November 23, 2011
Metropolitan State University of Denver
Student-run literary magazine receives top national award
Metrosphere, Metropolitan State College of Denver’s literary magazine, has received a Pacemaker Award, a top national honor likened to a Pulitzer Prize for student publications.
Metrosphere’s Pacemaker Award in the literary category was announced during the Associated Collegiate Press’ annual conference Oct. 26-30 in Orlando, Fla. Student co-editors, Jo Gerlick and Kelsey McMaster, along with Kathleen Jewby, the Office of Student Media’s production manager, are credited with the overall success of the magazine.
The award-winning edition, inspired by graphic novels, split the literary content and art into separate, but cohesive books with one spine.
“When we were thinking up themes for the edition, I thought about in what ways literature and art came together and graphic novels were one of the first things that came to mind,” McMaster says.
Metrosphere was chosen as the winner because of the “amazing concept of having two books in one, where art and literature each received their own presentation but packaged together with a uniting concept,” according to the judges’ remarks on the ACP website.
Metro State students submit their poetry, prose, dramatic works, photos and art to the magazine.
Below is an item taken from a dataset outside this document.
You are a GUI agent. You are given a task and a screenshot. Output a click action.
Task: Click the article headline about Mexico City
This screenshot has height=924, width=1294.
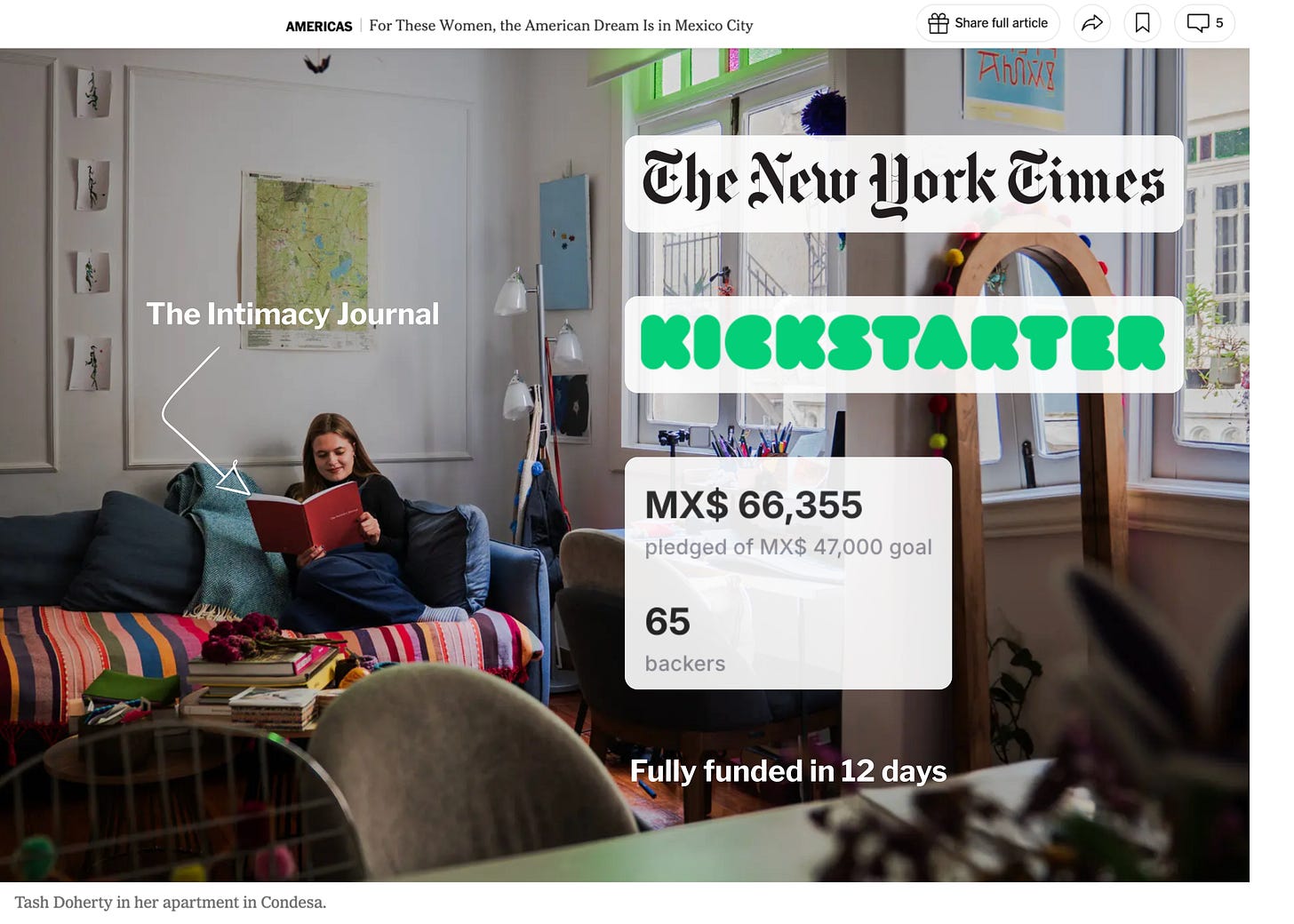point(561,26)
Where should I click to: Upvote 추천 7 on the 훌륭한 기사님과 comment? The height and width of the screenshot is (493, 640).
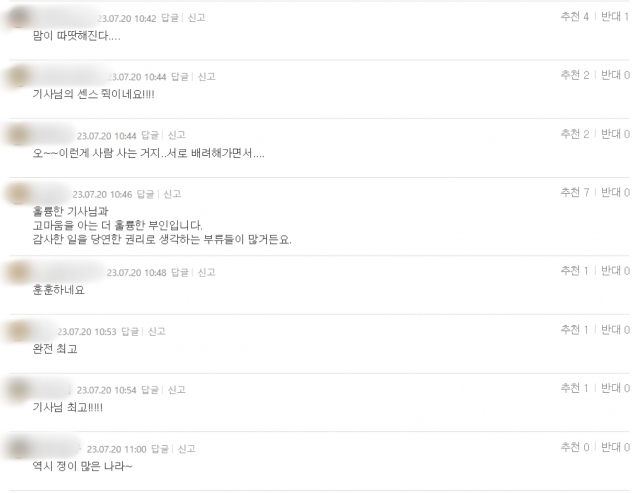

“Metrosphere is a celebration of Metro student and alumni works of art and literature and every year it’s totally different. It's exciting to see people's creative ideas come to life in this beautiful publication,” McMaster says.
The award, which is a reflection of the team’s hard work, is also a resume builder for contributors, Jewby says. “Your work is now in a book that is known nationwide.”
When Gerlick and McMaster set out to create the 2010-11 edition, winning a Pacemaker wasn’t their top goal. Gerlick, who comes from a literary background and has worked on the magazine for the past three years, says she knew teaming up with McMaster, who has a visual background, and Jewby, a graphic designer, meant being able to push the magazine to new heights.
“Award aside, it was absolutely worth all the late nights,” Gerlick says.